● Set task: Return every line of the data below without any changes, keeping the original order.

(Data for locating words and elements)
------------------------------------

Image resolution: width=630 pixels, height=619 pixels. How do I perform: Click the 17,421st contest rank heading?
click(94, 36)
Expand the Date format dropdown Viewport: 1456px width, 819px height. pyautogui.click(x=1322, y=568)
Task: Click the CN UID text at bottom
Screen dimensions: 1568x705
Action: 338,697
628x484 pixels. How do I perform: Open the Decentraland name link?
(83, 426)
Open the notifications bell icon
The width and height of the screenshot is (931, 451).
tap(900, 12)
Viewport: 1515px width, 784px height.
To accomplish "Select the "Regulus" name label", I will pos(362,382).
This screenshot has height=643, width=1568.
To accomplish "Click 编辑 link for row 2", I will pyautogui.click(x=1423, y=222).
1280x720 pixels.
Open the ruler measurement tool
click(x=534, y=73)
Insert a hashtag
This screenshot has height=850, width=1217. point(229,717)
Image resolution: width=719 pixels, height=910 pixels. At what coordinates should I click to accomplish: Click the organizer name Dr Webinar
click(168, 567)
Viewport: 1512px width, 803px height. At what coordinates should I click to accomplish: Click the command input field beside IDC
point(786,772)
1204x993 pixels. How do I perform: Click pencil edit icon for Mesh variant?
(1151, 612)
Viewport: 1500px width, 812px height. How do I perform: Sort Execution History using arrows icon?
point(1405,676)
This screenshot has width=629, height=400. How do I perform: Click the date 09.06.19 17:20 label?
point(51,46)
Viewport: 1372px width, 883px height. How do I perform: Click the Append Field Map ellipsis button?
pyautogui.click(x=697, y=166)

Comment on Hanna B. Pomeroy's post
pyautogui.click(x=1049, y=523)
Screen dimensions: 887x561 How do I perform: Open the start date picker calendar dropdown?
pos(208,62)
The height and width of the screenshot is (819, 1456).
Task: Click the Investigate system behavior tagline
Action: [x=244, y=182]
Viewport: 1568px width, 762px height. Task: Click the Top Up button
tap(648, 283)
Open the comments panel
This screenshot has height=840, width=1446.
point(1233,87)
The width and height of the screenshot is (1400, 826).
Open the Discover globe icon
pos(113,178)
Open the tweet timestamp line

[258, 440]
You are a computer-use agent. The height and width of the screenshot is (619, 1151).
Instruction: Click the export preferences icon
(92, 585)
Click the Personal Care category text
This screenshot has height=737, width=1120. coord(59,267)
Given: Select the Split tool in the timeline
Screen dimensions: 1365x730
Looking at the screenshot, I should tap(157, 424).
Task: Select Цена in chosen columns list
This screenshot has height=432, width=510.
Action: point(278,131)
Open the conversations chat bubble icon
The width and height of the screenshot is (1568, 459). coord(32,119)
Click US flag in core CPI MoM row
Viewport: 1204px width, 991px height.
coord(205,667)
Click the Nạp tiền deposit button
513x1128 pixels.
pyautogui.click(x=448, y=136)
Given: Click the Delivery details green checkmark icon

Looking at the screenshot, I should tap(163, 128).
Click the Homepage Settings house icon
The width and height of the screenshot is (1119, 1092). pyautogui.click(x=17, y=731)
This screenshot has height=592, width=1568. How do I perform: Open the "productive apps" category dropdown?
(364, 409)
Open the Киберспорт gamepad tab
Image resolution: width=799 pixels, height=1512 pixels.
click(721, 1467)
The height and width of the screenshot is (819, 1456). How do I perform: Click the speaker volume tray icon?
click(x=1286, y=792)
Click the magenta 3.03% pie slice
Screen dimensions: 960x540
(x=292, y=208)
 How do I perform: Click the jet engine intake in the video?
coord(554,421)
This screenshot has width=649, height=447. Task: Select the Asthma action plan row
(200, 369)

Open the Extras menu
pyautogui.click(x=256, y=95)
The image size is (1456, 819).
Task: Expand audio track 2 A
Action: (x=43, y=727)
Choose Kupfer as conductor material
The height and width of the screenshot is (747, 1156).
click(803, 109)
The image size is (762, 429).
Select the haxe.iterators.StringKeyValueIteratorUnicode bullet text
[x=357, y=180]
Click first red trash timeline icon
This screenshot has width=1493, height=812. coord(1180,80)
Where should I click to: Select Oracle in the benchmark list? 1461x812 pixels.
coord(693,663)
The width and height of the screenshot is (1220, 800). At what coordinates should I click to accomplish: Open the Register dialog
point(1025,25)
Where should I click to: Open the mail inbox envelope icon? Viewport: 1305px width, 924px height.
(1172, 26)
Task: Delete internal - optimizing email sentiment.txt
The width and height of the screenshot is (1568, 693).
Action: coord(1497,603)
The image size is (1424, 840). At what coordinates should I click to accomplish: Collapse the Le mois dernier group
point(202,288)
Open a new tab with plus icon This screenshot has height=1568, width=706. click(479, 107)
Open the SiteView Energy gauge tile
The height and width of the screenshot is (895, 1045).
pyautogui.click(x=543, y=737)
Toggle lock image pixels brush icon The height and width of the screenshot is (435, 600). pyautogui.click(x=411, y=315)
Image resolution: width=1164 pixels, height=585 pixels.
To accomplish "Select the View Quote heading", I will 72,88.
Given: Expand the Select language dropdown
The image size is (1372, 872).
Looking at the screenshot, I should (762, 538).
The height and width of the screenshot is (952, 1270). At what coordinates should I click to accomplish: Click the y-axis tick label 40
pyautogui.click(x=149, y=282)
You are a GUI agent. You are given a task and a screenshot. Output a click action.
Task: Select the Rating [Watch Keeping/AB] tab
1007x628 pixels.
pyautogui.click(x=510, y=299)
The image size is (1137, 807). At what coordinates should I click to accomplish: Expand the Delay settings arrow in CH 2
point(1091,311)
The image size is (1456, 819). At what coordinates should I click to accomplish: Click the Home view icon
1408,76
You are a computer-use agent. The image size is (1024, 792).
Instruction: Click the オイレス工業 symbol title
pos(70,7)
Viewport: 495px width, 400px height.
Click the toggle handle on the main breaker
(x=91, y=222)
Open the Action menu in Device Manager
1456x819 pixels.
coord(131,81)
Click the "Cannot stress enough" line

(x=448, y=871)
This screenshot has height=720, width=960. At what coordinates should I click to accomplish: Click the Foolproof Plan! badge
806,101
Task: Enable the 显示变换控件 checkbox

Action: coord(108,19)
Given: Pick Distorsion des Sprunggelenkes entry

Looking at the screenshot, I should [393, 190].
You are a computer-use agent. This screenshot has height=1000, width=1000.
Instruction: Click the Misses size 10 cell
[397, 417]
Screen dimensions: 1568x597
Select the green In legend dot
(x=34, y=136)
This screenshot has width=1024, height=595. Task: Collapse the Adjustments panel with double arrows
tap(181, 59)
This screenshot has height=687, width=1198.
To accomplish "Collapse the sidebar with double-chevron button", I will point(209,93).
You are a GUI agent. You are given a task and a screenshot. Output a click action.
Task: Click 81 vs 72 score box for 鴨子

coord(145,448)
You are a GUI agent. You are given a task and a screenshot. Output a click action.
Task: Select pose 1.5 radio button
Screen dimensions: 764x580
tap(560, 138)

------------------------------------

● Response to this task:
Image resolution: width=630 pixels, height=619 pixels. How do I perform: Click the 17,421st contest rank heading?
click(94, 36)
Expand the Date format dropdown Viewport: 1456px width, 819px height. pyautogui.click(x=1322, y=568)
Task: Click the CN UID text at bottom
Screen dimensions: 1568x705
Action: 338,697
628x484 pixels. How do I perform: Open the Decentraland name link?
(83, 426)
Open the notifications bell icon
The width and height of the screenshot is (931, 451).
tap(900, 12)
Viewport: 1515px width, 784px height.
To accomplish "Select the "Regulus" name label", I will pos(362,382).
This screenshot has height=643, width=1568.
To accomplish "Click 编辑 link for row 2", I will pyautogui.click(x=1423, y=222).
1280x720 pixels.
Open the ruler measurement tool
click(x=534, y=73)
Insert a hashtag
This screenshot has height=850, width=1217. point(229,717)
Image resolution: width=719 pixels, height=910 pixels. At what coordinates should I click to accomplish: Click the organizer name Dr Webinar
click(168, 567)
Viewport: 1512px width, 803px height. At what coordinates should I click to accomplish: Click the command input field beside IDC
point(786,772)
1204x993 pixels. How do I perform: Click pencil edit icon for Mesh variant?
(1151, 612)
Viewport: 1500px width, 812px height. How do I perform: Sort Execution History using arrows icon?
point(1405,676)
This screenshot has width=629, height=400. How do I perform: Click the date 09.06.19 17:20 label?
point(51,46)
Viewport: 1372px width, 883px height. How do I perform: Click the Append Field Map ellipsis button?
pyautogui.click(x=697, y=166)

Comment on Hanna B. Pomeroy's post
pyautogui.click(x=1049, y=523)
Screen dimensions: 887x561 How do I perform: Open the start date picker calendar dropdown?
pos(208,62)
The height and width of the screenshot is (819, 1456).
Task: Click the Investigate system behavior tagline
Action: [x=244, y=182]
Viewport: 1568px width, 762px height. Task: Click the Top Up button
tap(648, 283)
Open the comments panel
This screenshot has height=840, width=1446.
point(1233,87)
The width and height of the screenshot is (1400, 826).
Open the Discover globe icon
pos(113,178)
Open the tweet timestamp line

[258, 440]
You are a computer-use agent. The height and width of the screenshot is (619, 1151).
Instruction: Click the export preferences icon
(92, 585)
Click the Personal Care category text
This screenshot has height=737, width=1120. coord(59,267)
Given: Select the Split tool in the timeline
Screen dimensions: 1365x730
Looking at the screenshot, I should tap(157, 424).
Task: Select Цена in chosen columns list
This screenshot has height=432, width=510.
Action: point(278,131)
Open the conversations chat bubble icon
The width and height of the screenshot is (1568, 459). coord(32,119)
Click US flag in core CPI MoM row
Viewport: 1204px width, 991px height.
coord(205,667)
Click the Nạp tiền deposit button
513x1128 pixels.
pyautogui.click(x=448, y=136)
Given: Click the Delivery details green checkmark icon

Looking at the screenshot, I should tap(163, 128).
Click the Homepage Settings house icon
The width and height of the screenshot is (1119, 1092). pyautogui.click(x=17, y=731)
This screenshot has height=592, width=1568. How do I perform: Open the "productive apps" category dropdown?
(364, 409)
Open the Киберспорт gamepad tab
Image resolution: width=799 pixels, height=1512 pixels.
click(721, 1467)
The height and width of the screenshot is (819, 1456). How do I perform: Click the speaker volume tray icon?
click(x=1286, y=792)
Click the magenta 3.03% pie slice
Screen dimensions: 960x540
(x=292, y=208)
 How do I perform: Click the jet engine intake in the video?
coord(554,421)
This screenshot has width=649, height=447. Task: Select the Asthma action plan row
(200, 369)

Open the Extras menu
pyautogui.click(x=256, y=95)
The image size is (1456, 819).
Task: Expand audio track 2 A
Action: (x=43, y=727)
Choose Kupfer as conductor material
The height and width of the screenshot is (747, 1156).
click(803, 109)
The image size is (762, 429).
Select the haxe.iterators.StringKeyValueIteratorUnicode bullet text
[x=357, y=180]
Click first red trash timeline icon
This screenshot has width=1493, height=812. coord(1180,80)
Where should I click to: Select Oracle in the benchmark list? 1461x812 pixels.
coord(693,663)
The width and height of the screenshot is (1220, 800). At what coordinates should I click to accomplish: Open the Register dialog
point(1025,25)
Where should I click to: Open the mail inbox envelope icon? Viewport: 1305px width, 924px height.
(1172, 26)
Task: Delete internal - optimizing email sentiment.txt
The width and height of the screenshot is (1568, 693).
Action: coord(1497,603)
The image size is (1424, 840). At what coordinates should I click to accomplish: Collapse the Le mois dernier group
point(202,288)
Open a new tab with plus icon This screenshot has height=1568, width=706. click(479, 107)
Open the SiteView Energy gauge tile
The height and width of the screenshot is (895, 1045).
pyautogui.click(x=543, y=737)
Toggle lock image pixels brush icon The height and width of the screenshot is (435, 600). pyautogui.click(x=411, y=315)
Image resolution: width=1164 pixels, height=585 pixels.
To accomplish "Select the View Quote heading", I will 72,88.
Given: Expand the Select language dropdown
The image size is (1372, 872).
Looking at the screenshot, I should (762, 538).
The height and width of the screenshot is (952, 1270). At what coordinates should I click to accomplish: Click the y-axis tick label 40
pyautogui.click(x=149, y=282)
You are a GUI agent. You are given a task and a screenshot. Output a click action.
Task: Select the Rating [Watch Keeping/AB] tab
1007x628 pixels.
pyautogui.click(x=510, y=299)
The image size is (1137, 807). At what coordinates should I click to accomplish: Expand the Delay settings arrow in CH 2
point(1091,311)
The image size is (1456, 819). At what coordinates should I click to accomplish: Click the Home view icon
1408,76
You are a computer-use agent. The image size is (1024, 792).
Instruction: Click the オイレス工業 symbol title
pos(70,7)
Viewport: 495px width, 400px height.
Click the toggle handle on the main breaker
(x=91, y=222)
Open the Action menu in Device Manager
1456x819 pixels.
coord(131,81)
Click the "Cannot stress enough" line

(x=448, y=871)
This screenshot has height=720, width=960. At what coordinates should I click to accomplish: Click the Foolproof Plan! badge
806,101
Task: Enable the 显示变换控件 checkbox

Action: coord(108,19)
Given: Pick Distorsion des Sprunggelenkes entry

Looking at the screenshot, I should [393, 190].
You are a computer-use agent. This screenshot has height=1000, width=1000.
Instruction: Click the Misses size 10 cell
[397, 417]
Screen dimensions: 1568x597
Select the green In legend dot
(x=34, y=136)
This screenshot has width=1024, height=595. Task: Collapse the Adjustments panel with double arrows
tap(181, 59)
This screenshot has height=687, width=1198.
To accomplish "Collapse the sidebar with double-chevron button", I will point(209,93).
You are a GUI agent. You are given a task and a screenshot. Output a click action.
Task: Click 81 vs 72 score box for 鴨子

coord(145,448)
You are a GUI agent. You are given a task and a screenshot. Output a click action.
Task: Select pose 1.5 radio button
Screen dimensions: 764x580
tap(560, 138)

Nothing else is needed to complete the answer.